* _EXTRAIT DU DOCUMENT_
§ §

Outre qu’il est soutenu par l’ONU, le droit des Palestiniens de résister à leur occupation est également garanti par les lois internationales.
La Quatrième Convention de Genève exige d’une puissance occupante qu’elle protège
« le statu quo, les droits humains et les perspectives d’autodétermination »
des populations occupées et, comme l’a expliqué Richard Falk – un spécialiste des lois internationales qui, plus tard, allait être désigné au poste de rapporteur spécial de l’ONU sur les droits humains dans les Territoires palestiniens occupés –
« le refus affirmé, flagrant et non dissimulé [par Israël] de jamais accepter ce cadre d’obligations juridiques constitue une négation fondamentale du droit des Palestiniens à l’autodétermination et il engendre leur droit juridiquement protégé à la résistance. (1)
L’occupation par Israël du territoire palestinien et son flagrant mépris des lois internationales via la construction de colonies illégales et autres violations quotidiennes se sont poursuivis sans faiblir depuis que Falk a fait connaître son évaluation lors de l’Intifada al-Aqsa. En fait, l’occupation n’a fait que se renforcer depuis lors, avec la collaboration de l’Autorité palestinienne compradore.
De plus, quoi que prescrivent les lois internationales, les Palestiniens détiennent le droit moral fondamental de résister à leur colonisation et oppression en cours en recourant à la résistance armée et ce droit doit être reconnu et soutenu.
Les souffrances multigénérationnelles des Palestiniens, sans peut-être égaler celles de ceux qui vivent actuellement dans la bande de Gaza assiégée et bombardée, sont en permanence cruelles et elles ont une cause centrale : Israël et la belligérance, l’expansionnisme et le racisme incessants qui sont inhérents à son idéologie d’État, le sionisme.
Qui plus est, contrairement au discours des médias occidentaux qui, sans faute, dépeignent Israël comme agissant en « représailles », ce sont les actions des Palestiniens qui sont fondamentalement de nature réactive, parce que la violence que leur inflige Israël est à la fois continuelle et structurelle et, de ce fait, elle précède automatiquement toute résistance qui s’y oppose.

§ §

* _DOCUMENTS FOURNIS_
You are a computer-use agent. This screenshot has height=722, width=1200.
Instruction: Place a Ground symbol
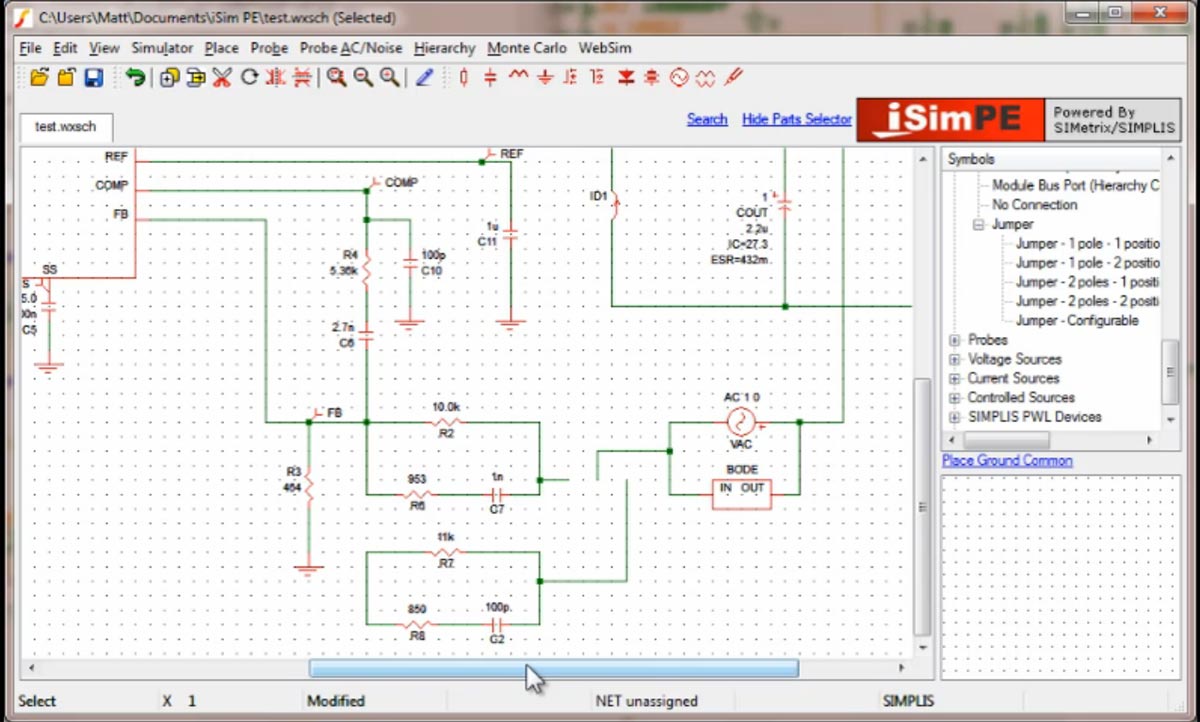(x=543, y=77)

§ §

* _ENSEMBLE DE CONSIGNES_
[A] D'après l'extrait sur le droit des Palestiniens à la résistance, pourquoi les actions des Palestiniens sont-elles fondamentalement de nature réactive ? Répondez en une à trois phrases.
[B] Poursuivez l'extrait sur le droit des Palestiniens à la résistance en reprenant juste après sa dernière phrase.

* _CORRIGÉ DES EXERCICES_
[A] La violence qu'Israël inflige aux Palestiniens est à la fois continuelle et structurelle. De ce fait, elle précède automatiquement toute résistance qui s'y oppose.

[B]
« Avec la mise en place d’une relation d’oppression, la violence a déjà commencé », a dit Paolo Freire ; « jamais dans l’histoire la violence n’a été initiée par les opprimés ».
En Palestine, comme l’a écrit récemment Ali Abunimah, « la racine fondamentale de toute violence politique est la colonisation sioniste ». (2)
Étant donné l’évidence du droit juridique et moral des Palestiniens de poursuivre la résistance armée, le soutien de cette position devrait être, non pas controversé, mais communément accepté parmi les partisans de leur cause.
Pourtant, en Occident, une telle position est rarement exprimée – même par ceux qui proclament à haute voix leur solidarité avec la Palestine.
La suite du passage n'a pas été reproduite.